Source passage ->
━━━━━━
In a legal filing in an investor lawsuit, Fuld and other Lehman executives said investors were informed that Lehman’s leverage was often higher than it was at the end of each quarter.
"Lehman specifically disclosed that its balance sheet ‘will fluctuate from time to time’ and could be and at times was larger than its balance sheet reported at quarter- or year-end,’ the filing said.
Fuld, in testimony before the Financial Crisis Inquiry Commission, blamed Lehman’s failure on the government’s decision not to give it a bailout.
“Lehman was forced into bankruptcy not because it neglected to act responsibly or seek solutions to the crisis, but because of a decision, based on flawed information, not to provide Lehman with the support given to each of its competitors,” he testified.
“There is sufficient evidence … that Fuld was at least grossly negligent,” Valukas wrote in his report.
Negligence isn’t necessarily a crime, however, so Fuld has faced no punishment for the wreckage caused by his company’s collapse, save perhaps banishment to irrelevance.
Last year a federal judge approved a $90 million settlement of a class action suit brought by Lehman investors against Fuld and several other company executives and directors. The judge, Lewis Kaplan, questioned whether the settlement, which will be paid entirely by Lehman’s insurers, was fair given that none of the individuals would pay out of pocket. He agreed to the deal, however, because litigation expenses for a trial were likely to deplete the funds available for compensating the investors.
Fuld quietly opened his own advisory firm called Matrix Advisors in a Third Avenue office building in Manhattan, across the street from the headquarters of Avon, the cosmetics company. He’s landed a few clients, according to news reports, SEC filings and court records. Matrix advised AT&T Inc. on its failed bid to purchase T-Mobile. And it has consulted with GlyEco, a company that recycles the chemical glycol, and Ecologic Transportation Corp., a company that rents out environmentally friendly cars.
He was recently spotted at Doubles, the private dining club in the Sherry-Netherland Hotel in Manhattan, according to a former Lehman employee.
Still, companies haven’t been eager to have their names associated with Fuld, so landing clients hasn’t been easy, according to two people familiar with the business.
Fuld, through his lawyer, declined several interview requests for this story. He wasn’t in his office when a reporter paid a visit in July. His assistant, through a security guard, declined to say where he was.
Even if business is slow, it may not matter much to Fuld. Unlike many of his former employees, and unlike the millions of people still out of work after the 2008 financial collapse, Fuld has money.
When Lehman Brothers filed for bankruptcy on Sept. 15, there was a sense that if Fuld had mismanaged Lehman to death, at least he had lost a load of cash in the process as the value of his company stock dropped to nothing.
And he did lose plenty.
Fuld’s 10.8 million shares of the company that may have once been worth more than $900 million, according to a study by Harvard University Professor Lucian Bebchuk, became worthless.
However, he wasn’t exactly on his way to the poor house. From 2000 through 2007, Fuld took home as much as $529 million from his Lehman job. That includes his salary and cash bonuses, as well as the Lehman shares granted him by the company that he sold before the bankruptcy in September 2008.
━━━━━━
Stored records:
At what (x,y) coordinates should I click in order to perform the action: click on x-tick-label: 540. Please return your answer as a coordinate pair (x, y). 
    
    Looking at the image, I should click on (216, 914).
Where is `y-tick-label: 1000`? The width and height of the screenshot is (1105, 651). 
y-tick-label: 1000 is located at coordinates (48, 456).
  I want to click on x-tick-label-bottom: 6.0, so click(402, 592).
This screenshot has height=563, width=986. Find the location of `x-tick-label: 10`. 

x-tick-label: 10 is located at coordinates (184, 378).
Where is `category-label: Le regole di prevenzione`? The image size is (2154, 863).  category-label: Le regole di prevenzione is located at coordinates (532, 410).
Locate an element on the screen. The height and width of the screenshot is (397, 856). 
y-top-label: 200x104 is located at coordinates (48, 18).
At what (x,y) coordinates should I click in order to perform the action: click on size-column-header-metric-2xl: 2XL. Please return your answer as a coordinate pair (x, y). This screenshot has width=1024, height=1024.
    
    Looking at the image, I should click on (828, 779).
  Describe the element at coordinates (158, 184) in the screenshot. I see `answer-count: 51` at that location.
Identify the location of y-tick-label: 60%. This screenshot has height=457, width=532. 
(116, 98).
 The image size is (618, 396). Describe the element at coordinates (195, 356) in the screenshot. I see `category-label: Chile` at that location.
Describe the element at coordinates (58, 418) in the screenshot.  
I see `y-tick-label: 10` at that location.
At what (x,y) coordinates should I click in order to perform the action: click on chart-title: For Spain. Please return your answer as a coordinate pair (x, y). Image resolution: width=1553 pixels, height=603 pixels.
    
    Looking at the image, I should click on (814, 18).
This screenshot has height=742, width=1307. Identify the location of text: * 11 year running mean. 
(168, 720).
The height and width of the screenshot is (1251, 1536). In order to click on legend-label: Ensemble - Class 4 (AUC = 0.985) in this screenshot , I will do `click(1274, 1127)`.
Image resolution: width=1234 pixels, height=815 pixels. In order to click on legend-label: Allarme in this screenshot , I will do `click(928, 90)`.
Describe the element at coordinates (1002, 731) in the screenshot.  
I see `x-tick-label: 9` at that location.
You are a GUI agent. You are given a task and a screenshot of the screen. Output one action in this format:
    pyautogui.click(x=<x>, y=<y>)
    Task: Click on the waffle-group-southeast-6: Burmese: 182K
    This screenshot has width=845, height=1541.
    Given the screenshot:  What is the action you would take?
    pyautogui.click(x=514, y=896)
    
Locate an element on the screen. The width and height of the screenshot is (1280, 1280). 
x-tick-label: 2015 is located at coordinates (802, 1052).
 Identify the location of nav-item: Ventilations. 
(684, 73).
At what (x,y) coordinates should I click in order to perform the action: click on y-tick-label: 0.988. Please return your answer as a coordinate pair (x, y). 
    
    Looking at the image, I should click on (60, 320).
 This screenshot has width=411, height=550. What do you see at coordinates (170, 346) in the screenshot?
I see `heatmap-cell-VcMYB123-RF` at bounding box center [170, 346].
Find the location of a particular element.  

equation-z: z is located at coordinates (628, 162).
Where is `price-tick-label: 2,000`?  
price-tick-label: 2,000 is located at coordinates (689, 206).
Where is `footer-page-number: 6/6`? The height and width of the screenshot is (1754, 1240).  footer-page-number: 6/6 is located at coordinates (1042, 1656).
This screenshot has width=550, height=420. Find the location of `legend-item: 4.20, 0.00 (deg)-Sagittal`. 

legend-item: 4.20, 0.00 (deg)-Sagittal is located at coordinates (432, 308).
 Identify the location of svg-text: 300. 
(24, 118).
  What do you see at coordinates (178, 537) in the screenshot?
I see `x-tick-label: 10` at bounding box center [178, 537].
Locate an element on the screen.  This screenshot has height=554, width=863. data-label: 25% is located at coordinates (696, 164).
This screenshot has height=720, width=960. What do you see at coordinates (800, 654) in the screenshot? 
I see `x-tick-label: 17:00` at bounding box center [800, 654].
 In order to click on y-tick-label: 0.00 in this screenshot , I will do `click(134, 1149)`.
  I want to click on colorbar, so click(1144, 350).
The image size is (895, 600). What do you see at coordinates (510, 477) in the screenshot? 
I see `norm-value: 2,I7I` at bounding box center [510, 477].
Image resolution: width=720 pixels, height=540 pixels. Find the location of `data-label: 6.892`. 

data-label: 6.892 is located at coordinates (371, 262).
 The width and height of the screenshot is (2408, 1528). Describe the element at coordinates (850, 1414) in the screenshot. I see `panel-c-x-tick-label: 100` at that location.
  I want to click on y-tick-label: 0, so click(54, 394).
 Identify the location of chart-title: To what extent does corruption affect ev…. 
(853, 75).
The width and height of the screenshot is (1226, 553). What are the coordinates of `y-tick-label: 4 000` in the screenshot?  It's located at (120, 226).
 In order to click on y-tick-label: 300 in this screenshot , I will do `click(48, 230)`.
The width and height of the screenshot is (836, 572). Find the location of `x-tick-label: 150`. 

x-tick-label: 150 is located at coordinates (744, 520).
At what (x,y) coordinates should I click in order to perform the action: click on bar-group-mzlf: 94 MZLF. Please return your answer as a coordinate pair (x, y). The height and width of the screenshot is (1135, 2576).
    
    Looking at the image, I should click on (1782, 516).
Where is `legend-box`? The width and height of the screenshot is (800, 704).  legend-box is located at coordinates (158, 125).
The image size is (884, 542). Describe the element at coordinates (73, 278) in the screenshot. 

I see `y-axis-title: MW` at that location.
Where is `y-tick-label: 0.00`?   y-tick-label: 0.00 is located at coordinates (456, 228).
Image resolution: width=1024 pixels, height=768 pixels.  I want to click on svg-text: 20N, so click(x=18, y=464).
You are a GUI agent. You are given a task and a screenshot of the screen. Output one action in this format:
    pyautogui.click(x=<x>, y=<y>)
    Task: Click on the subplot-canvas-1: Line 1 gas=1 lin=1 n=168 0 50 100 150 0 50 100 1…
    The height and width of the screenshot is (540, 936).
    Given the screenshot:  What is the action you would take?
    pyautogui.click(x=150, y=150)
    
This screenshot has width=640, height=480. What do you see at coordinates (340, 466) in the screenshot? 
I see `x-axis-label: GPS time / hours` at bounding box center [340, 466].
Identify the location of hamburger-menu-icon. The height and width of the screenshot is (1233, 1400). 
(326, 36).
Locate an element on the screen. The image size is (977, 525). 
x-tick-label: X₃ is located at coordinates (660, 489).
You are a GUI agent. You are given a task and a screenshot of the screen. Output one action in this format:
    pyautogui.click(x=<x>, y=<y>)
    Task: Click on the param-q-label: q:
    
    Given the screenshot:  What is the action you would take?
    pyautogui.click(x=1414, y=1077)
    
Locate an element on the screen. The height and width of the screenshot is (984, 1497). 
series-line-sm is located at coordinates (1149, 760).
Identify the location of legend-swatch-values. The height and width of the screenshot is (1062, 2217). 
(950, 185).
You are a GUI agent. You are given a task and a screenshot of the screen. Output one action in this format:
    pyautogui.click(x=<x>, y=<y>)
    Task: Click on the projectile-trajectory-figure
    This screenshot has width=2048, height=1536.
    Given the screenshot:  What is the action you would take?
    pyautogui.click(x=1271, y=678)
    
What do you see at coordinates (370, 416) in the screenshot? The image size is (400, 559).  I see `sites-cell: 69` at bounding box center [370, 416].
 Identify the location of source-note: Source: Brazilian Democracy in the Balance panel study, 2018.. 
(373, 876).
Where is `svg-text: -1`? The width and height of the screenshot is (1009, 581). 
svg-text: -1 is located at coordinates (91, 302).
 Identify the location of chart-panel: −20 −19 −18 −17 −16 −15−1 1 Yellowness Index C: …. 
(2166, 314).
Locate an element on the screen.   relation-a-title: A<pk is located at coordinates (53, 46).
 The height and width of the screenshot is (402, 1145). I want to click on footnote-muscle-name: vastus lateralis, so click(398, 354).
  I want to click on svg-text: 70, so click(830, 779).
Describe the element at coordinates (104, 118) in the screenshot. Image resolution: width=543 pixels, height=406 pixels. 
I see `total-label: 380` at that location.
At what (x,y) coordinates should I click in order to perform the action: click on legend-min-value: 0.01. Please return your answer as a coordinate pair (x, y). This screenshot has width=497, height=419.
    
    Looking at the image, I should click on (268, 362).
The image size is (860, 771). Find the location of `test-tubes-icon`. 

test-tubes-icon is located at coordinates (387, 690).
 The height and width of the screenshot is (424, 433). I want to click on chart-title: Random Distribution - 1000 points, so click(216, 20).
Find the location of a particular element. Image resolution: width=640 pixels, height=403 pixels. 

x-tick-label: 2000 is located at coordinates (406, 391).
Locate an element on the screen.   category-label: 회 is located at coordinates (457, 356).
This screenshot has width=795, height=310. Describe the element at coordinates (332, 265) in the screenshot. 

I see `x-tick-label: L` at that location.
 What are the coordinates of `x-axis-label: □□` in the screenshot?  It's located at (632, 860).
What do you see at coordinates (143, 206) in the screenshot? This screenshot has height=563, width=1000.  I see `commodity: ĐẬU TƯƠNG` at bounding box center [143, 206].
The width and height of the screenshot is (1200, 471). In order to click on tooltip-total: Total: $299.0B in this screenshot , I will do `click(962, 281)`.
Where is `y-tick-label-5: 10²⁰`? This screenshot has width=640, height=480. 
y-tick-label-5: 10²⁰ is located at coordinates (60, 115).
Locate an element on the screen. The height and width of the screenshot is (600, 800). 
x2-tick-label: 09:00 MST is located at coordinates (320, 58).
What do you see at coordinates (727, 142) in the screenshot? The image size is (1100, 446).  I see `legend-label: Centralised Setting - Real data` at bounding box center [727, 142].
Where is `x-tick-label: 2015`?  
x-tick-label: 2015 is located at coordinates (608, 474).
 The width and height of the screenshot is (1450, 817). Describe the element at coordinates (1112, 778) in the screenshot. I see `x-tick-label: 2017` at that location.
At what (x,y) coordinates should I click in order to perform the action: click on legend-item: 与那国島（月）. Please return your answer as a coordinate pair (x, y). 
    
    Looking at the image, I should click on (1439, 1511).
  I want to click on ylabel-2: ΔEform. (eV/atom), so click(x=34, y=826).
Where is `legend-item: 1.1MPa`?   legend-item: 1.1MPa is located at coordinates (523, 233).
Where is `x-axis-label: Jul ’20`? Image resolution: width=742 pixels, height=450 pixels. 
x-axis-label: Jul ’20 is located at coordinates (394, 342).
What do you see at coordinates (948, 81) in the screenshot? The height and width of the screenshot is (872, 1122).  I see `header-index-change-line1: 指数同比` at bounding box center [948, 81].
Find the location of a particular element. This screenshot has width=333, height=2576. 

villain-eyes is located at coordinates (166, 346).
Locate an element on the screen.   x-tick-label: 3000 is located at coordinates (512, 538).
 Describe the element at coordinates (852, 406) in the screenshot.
━━━━━━
Please return the part of the Lehman passage that starts at "Last year a" and ends at "compensating the investors.", word for word. This material was taken from a separate source.

Last year a federal judge approved a $90 million settlement of a class action suit brought by Lehman investors against Fuld and several other company executives and directors. The judge, Lewis Kaplan, questioned whether the settlement, which will be paid entirely by Lehman’s insurers, was fair given that none of the individuals would pay out of pocket. He agreed to the deal, however, because litigation expenses for a trial were likely to deplete the funds available for compensating the investors.